──────── Supplied data

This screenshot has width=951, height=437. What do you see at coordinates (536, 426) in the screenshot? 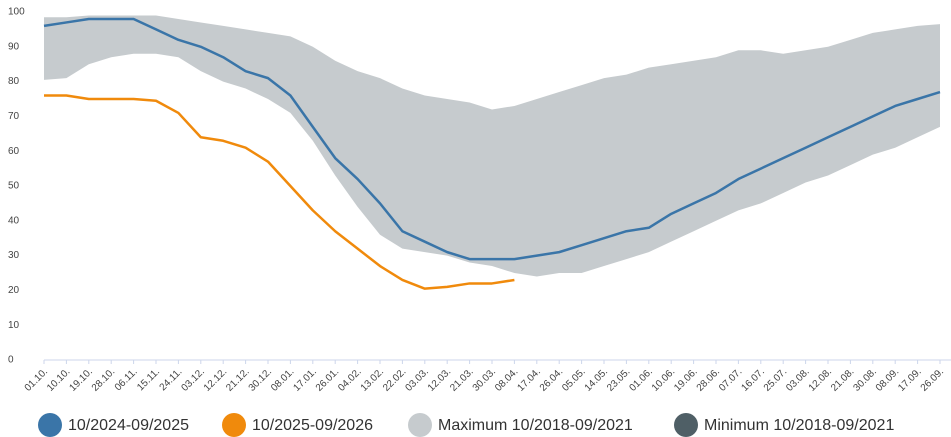
I see `legend-label: Maximum 10/2018-09/2021` at bounding box center [536, 426].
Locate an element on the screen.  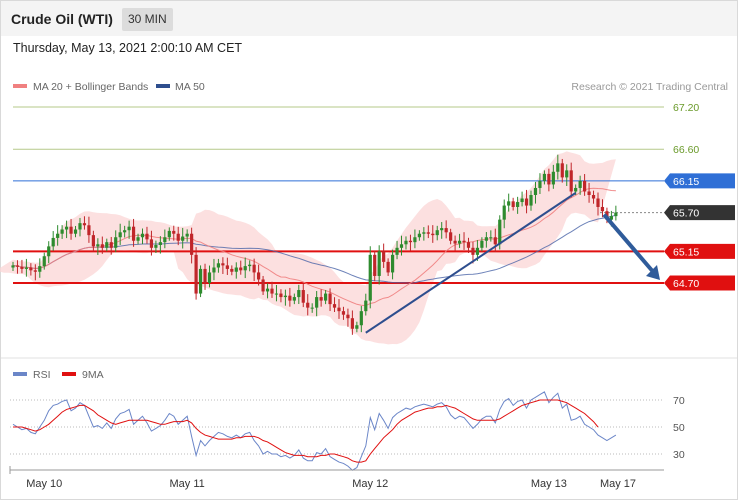
rsi-tick-label: 50 is located at coordinates (679, 428).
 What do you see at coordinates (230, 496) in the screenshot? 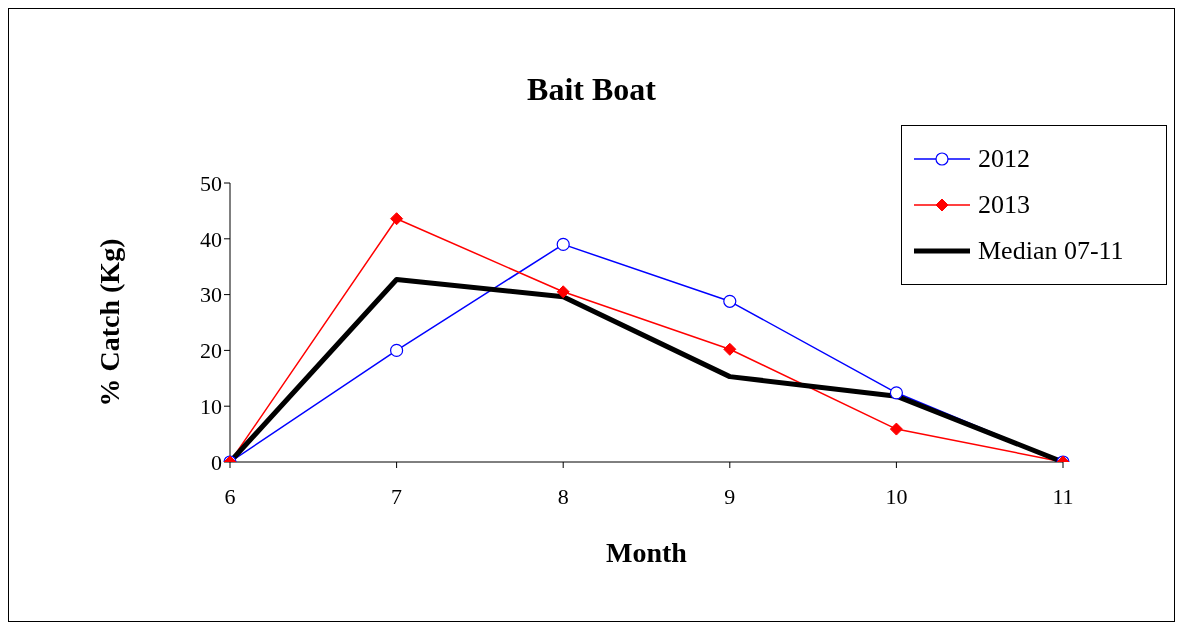
I see `x-tick-label: 6` at bounding box center [230, 496].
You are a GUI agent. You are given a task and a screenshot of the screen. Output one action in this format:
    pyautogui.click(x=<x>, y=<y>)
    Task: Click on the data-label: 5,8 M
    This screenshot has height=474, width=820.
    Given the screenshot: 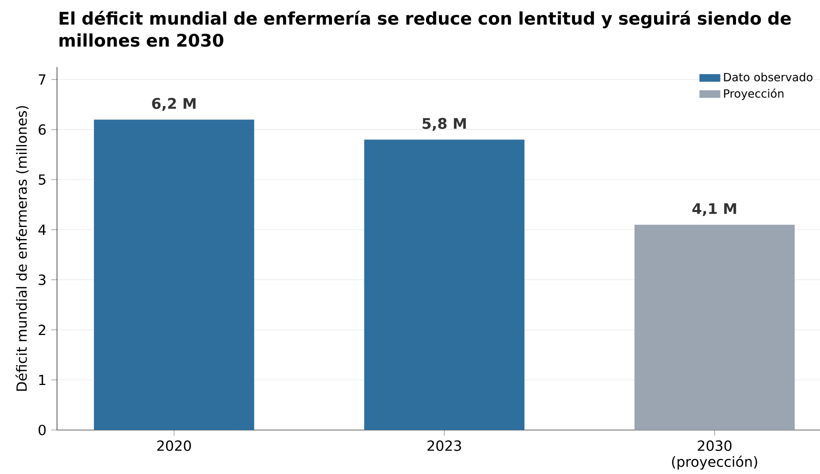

────────────────

Please put the material above into a JSON list of strings, one string per line, skipping blank lines and leaving out the pictures.

Written answer>
[
  "This screenshot has width=951, height=437. What do you see at coordinates (536, 426) in the screenshot? ",
  "I see `legend-label: Maximum 10/2018-09/2021` at bounding box center [536, 426].",
  "Locate an element on the screen.  ",
  "rsi-tick-label: 50 is located at coordinates (679, 428).",
  " What do you see at coordinates (230, 496) in the screenshot? ",
  "I see `x-tick-label: 6` at bounding box center [230, 496].",
  "You are a GUI agent. You are given a task and a screenshot of the screen. Output one action in this format:",
  "    pyautogui.click(x=<x>, y=<y>)",
  "    Task: Click on the data-label: 5,8 M",
  "    This screenshot has height=474, width=820.",
  "    Given the screenshot: "
]